* What you are asked to do *
A line qualifies if it holds the string "tweet". Copy every qualifying line from the records.

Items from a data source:
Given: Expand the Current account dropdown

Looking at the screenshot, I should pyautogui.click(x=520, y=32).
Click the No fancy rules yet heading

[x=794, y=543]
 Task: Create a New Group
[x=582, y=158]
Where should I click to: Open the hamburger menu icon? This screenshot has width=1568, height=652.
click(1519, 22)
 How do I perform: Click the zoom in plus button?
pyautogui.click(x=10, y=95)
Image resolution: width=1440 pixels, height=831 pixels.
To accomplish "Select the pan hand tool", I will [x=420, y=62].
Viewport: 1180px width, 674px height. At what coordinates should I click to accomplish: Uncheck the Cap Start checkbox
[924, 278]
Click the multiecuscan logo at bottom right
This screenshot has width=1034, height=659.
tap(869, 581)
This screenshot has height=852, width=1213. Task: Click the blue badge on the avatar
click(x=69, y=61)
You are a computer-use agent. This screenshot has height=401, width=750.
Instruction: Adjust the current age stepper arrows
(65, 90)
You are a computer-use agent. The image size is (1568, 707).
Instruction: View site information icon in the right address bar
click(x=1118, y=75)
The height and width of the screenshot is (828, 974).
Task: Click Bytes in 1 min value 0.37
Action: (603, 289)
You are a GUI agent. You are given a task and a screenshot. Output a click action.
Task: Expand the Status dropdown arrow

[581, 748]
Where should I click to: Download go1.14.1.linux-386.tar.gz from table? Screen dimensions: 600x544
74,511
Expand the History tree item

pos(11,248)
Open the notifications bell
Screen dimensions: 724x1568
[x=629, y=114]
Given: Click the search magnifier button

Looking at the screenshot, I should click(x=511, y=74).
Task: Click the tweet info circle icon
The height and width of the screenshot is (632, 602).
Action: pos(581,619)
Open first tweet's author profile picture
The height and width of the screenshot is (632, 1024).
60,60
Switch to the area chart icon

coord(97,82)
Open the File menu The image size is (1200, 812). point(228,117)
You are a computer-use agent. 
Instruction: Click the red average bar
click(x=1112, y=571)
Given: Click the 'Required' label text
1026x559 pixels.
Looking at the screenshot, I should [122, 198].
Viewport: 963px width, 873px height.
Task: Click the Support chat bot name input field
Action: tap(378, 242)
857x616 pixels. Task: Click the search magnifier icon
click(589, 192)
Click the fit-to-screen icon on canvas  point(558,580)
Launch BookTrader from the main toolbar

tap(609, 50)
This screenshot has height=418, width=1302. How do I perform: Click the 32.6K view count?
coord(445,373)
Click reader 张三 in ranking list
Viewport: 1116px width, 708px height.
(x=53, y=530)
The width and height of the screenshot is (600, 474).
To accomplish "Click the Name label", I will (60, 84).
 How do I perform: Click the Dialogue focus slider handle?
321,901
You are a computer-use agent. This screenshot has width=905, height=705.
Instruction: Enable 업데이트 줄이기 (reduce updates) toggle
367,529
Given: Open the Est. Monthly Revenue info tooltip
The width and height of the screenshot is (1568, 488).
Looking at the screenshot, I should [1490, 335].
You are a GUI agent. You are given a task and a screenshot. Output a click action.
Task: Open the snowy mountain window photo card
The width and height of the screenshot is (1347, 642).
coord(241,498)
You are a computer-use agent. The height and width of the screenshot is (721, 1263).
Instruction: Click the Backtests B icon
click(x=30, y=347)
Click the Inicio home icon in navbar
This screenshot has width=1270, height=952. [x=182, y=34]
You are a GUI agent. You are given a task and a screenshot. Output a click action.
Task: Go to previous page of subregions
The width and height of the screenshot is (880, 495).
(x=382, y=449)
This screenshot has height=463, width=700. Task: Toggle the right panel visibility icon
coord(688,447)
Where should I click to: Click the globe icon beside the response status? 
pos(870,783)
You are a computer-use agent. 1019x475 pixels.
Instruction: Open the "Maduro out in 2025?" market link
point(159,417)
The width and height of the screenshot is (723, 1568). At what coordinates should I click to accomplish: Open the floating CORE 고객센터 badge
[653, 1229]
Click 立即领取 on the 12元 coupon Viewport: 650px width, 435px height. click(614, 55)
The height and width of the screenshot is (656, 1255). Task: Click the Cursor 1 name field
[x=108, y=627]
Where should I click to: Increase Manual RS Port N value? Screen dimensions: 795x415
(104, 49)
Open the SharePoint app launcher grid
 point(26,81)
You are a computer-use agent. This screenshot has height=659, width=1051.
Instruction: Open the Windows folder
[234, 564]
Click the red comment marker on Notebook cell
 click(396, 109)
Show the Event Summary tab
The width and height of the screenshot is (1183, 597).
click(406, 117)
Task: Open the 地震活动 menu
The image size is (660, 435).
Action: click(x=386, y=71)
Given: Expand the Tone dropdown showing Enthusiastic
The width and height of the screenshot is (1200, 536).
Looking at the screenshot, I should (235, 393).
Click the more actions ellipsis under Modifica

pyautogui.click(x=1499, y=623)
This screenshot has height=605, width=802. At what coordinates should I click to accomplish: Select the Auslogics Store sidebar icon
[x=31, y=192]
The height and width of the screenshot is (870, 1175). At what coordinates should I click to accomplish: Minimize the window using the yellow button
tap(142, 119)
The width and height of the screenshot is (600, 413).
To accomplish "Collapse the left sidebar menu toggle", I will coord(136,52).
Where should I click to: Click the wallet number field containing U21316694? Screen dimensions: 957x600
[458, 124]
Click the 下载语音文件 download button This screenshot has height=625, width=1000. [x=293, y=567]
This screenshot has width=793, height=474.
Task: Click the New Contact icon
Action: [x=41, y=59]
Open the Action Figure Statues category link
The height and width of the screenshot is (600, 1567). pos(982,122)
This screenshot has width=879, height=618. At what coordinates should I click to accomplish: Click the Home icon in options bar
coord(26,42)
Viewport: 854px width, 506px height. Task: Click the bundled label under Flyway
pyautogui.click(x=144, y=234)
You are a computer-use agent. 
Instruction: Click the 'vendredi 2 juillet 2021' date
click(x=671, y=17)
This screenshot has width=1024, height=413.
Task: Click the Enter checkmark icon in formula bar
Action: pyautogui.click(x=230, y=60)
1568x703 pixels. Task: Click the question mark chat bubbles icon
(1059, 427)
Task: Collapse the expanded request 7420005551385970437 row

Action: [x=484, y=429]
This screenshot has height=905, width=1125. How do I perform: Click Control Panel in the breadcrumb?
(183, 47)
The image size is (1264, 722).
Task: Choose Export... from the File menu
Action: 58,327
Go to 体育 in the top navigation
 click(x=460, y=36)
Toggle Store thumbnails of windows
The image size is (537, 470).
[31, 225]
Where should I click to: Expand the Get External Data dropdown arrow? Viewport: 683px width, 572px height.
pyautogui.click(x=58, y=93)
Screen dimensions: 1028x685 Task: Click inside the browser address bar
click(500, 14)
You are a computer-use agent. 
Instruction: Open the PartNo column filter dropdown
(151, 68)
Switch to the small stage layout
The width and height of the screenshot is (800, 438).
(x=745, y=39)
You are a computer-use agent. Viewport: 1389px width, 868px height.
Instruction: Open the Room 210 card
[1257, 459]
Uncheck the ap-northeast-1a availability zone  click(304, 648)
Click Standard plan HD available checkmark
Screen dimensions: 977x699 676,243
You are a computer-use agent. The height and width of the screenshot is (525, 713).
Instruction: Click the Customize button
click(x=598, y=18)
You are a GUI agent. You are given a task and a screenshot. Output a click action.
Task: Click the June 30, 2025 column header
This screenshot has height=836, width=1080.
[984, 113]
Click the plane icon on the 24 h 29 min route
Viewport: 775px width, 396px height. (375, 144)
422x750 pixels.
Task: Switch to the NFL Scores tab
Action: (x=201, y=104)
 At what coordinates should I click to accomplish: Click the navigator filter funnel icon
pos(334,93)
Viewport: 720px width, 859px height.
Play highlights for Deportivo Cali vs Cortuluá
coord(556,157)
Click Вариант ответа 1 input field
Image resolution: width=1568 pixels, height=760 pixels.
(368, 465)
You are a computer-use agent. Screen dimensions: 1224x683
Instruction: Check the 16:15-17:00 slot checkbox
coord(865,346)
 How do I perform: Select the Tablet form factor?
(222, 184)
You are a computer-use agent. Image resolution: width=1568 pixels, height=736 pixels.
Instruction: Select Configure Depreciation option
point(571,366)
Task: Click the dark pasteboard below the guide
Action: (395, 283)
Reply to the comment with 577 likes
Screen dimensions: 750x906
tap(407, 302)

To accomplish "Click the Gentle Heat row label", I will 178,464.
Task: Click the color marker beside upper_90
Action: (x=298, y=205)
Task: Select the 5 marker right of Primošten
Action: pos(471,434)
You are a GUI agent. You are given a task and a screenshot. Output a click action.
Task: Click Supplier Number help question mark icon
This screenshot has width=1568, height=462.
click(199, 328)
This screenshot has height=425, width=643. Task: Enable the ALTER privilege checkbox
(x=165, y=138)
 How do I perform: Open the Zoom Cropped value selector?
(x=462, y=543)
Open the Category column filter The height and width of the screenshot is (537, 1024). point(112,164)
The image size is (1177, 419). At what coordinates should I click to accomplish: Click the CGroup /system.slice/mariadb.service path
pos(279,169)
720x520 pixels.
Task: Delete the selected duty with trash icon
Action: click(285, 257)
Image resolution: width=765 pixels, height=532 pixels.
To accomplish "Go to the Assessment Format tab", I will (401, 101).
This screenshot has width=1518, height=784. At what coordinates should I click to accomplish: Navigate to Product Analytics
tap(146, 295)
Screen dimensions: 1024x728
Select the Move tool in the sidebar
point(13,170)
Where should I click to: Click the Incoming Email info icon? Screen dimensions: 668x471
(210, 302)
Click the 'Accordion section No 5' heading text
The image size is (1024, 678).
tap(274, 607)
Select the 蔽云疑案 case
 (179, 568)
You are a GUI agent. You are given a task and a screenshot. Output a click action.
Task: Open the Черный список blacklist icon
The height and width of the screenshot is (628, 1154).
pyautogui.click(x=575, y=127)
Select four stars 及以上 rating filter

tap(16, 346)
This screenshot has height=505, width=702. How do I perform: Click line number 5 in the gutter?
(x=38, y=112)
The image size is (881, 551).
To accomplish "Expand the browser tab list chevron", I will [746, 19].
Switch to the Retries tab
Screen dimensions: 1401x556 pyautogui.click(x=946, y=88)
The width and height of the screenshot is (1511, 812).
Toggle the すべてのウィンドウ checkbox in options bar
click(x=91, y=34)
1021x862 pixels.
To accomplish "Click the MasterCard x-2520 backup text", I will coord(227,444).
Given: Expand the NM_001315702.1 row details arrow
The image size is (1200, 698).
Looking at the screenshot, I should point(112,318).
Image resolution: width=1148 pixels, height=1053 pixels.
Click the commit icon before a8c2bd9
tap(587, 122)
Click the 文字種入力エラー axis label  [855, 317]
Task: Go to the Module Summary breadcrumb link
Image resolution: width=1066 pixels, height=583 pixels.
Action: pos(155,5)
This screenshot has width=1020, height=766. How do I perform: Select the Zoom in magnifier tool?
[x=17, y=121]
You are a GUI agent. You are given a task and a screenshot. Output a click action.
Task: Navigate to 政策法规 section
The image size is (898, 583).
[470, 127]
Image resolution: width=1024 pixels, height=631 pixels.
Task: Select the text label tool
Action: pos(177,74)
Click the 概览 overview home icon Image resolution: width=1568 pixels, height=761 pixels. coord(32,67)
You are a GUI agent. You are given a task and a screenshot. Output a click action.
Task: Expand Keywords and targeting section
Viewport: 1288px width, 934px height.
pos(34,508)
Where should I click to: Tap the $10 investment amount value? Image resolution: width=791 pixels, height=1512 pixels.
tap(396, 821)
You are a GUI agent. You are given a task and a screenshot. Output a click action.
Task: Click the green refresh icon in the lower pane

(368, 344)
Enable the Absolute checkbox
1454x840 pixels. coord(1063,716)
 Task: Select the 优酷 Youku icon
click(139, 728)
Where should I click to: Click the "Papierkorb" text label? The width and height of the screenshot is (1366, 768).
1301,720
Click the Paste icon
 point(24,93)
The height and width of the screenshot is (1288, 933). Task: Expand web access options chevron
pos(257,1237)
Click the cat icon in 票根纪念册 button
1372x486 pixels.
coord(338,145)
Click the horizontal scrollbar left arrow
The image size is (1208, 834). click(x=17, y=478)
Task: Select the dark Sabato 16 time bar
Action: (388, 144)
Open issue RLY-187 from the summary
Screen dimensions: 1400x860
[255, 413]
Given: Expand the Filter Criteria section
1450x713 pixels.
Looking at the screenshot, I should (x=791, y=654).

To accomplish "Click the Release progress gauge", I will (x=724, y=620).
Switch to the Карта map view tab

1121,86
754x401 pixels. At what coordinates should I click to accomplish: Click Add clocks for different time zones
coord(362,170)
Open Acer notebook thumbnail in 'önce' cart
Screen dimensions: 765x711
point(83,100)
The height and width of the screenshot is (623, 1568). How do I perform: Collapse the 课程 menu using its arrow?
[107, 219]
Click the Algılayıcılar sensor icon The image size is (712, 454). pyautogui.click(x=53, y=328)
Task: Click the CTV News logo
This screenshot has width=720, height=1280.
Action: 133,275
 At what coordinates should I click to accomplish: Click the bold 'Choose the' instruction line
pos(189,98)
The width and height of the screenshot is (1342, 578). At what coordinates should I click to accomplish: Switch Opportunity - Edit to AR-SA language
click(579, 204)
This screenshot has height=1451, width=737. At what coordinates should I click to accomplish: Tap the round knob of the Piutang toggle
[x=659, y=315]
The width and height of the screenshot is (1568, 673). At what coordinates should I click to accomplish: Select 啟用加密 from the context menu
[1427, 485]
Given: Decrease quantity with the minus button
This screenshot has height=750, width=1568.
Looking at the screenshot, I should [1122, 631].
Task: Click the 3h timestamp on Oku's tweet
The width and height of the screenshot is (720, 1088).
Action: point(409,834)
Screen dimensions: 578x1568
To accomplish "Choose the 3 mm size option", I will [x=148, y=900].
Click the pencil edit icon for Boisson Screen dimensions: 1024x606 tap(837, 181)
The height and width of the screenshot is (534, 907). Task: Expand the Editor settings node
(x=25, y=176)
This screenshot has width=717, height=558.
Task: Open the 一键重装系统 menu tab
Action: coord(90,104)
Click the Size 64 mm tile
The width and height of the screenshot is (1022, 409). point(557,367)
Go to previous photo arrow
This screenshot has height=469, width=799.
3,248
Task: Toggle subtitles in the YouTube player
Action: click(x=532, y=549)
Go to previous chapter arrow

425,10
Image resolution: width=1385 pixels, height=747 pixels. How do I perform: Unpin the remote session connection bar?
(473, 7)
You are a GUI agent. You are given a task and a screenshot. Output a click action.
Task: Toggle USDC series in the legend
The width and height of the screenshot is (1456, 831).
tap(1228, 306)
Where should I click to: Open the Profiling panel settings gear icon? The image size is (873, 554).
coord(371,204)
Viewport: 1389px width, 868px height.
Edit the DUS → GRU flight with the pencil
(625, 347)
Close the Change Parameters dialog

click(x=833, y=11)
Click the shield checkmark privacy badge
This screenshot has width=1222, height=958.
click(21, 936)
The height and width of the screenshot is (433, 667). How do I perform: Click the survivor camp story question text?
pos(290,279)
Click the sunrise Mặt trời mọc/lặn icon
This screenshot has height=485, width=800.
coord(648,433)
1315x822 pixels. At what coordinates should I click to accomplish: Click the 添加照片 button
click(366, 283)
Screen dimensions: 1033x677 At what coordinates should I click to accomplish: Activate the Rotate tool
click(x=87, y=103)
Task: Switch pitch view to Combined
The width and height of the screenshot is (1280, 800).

* Solution to this exercise *
Task: Click the tweet info circle icon
Open first tweet's author profile picture
Task: Click the 3h timestamp on Oku's tweet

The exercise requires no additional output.